NOTE 23 : HIDUP ADALAH PILIHAN


Entah dari mana kata-kata ini, namun banyak hal yang bisa kita bicarakan. Tulisan ini akan mencoba  memandangnya dari berbagai sisi, namun tidak akan semuanya dibahas karena keterbatasan ilmu dan kemampuan penulis. Jadi, tulisan ini hanya membahas dua pertanyaan saja atas pertanyaan diatas

Pertama, mengapa kita memilih untuk hidup.
Jika yang dibicarakan adalah awal kehidupan, maka pernyataan diatas menjadi salah, karena kita tidak diberikan pilihan untuk hidup atau tidak, tapi kita ditakdirkan untuk hidup di dunia ini.
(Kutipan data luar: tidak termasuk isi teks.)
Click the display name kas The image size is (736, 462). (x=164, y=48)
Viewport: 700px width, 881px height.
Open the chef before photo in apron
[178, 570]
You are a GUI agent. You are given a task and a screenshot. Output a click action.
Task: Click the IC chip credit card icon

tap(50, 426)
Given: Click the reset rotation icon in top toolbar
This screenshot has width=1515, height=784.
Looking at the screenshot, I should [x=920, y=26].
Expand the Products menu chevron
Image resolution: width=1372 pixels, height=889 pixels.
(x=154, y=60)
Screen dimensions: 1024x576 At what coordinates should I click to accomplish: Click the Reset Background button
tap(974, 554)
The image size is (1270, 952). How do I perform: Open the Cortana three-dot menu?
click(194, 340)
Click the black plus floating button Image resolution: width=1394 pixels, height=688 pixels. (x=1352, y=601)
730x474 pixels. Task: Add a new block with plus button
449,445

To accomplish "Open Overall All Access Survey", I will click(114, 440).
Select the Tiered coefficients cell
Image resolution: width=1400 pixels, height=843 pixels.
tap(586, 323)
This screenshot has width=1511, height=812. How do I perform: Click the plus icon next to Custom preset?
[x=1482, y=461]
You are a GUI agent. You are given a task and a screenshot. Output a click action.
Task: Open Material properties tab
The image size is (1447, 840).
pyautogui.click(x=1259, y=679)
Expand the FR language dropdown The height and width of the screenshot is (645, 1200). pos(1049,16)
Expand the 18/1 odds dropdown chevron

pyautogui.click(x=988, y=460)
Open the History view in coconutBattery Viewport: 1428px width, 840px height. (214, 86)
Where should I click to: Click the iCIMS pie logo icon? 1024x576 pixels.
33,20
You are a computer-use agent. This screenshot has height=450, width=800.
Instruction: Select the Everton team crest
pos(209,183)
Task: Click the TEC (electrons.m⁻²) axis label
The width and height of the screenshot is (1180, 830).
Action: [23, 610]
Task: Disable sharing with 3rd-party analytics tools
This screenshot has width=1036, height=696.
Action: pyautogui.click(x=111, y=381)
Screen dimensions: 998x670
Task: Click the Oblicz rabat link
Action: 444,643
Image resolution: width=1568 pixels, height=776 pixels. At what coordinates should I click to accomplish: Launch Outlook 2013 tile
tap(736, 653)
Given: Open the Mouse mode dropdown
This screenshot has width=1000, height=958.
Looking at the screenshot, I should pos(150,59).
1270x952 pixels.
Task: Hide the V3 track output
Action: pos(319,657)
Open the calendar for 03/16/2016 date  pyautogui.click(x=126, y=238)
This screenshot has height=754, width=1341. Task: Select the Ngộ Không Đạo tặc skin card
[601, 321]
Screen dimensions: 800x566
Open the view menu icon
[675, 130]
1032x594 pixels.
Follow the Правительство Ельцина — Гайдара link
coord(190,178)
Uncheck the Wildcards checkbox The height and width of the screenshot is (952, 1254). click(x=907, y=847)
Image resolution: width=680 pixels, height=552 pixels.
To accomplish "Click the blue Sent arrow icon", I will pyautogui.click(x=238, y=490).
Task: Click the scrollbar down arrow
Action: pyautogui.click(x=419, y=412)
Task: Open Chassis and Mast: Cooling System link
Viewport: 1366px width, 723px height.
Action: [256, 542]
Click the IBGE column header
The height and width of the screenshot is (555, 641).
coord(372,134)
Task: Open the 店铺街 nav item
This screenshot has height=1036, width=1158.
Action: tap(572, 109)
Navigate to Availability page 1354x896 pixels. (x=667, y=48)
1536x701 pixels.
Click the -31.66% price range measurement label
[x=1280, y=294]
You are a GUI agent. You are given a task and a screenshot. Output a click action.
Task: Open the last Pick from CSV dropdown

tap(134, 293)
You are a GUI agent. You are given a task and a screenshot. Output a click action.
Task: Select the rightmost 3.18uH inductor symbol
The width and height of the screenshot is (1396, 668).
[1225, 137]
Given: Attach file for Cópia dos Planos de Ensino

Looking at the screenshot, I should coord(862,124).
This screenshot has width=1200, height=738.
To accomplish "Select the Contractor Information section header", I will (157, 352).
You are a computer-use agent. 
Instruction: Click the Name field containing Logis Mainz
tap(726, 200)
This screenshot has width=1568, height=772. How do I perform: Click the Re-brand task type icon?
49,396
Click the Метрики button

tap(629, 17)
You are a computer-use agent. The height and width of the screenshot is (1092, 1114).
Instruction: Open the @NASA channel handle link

Namun, jika yang dibicarakan adalah proses kehidupan sebelum alam kubur, maka jawabannya akan sangat tergantung dari kapasitas keilmuan dan wawasan berfikir masing-masing individu.

Di level awal, kita hanya memilih bertahan untuk hidup, baik dengan cara makan, bekerja, belajar, berobat dan lain lain, sehingga pada level ini kita akan memiliki satu tujuan yang sama, tidak lain yaitu agar tetap hidup. Di level pertengahan, kita memilih untuk mempertahankan taraf kehidupan yang dijalani dan sudah tidak lagi sekedar hanya untuk bertahan hidup. Kita sudah bisa memilih apa yang akan kita makan, kerjakan, pelajariPada level ini, kita sudah mampu memilih apa yang akan dimakan, dikerjakan, dipelajari, menjaga kesehatan dan lain lain. Di level terakhir, kita memilih untuk memperjuangkan suatu taraf kehidupan tertentu yang kita inginkan. Semakin tinggi taraf kehidupan yang kita pilih, maka semakin berat perjuangan dan pengorbanan yang harus kita lakukan dan yang pasti akan semakin kompleks pilihan-pilihan turunan yang kita akan hadapi.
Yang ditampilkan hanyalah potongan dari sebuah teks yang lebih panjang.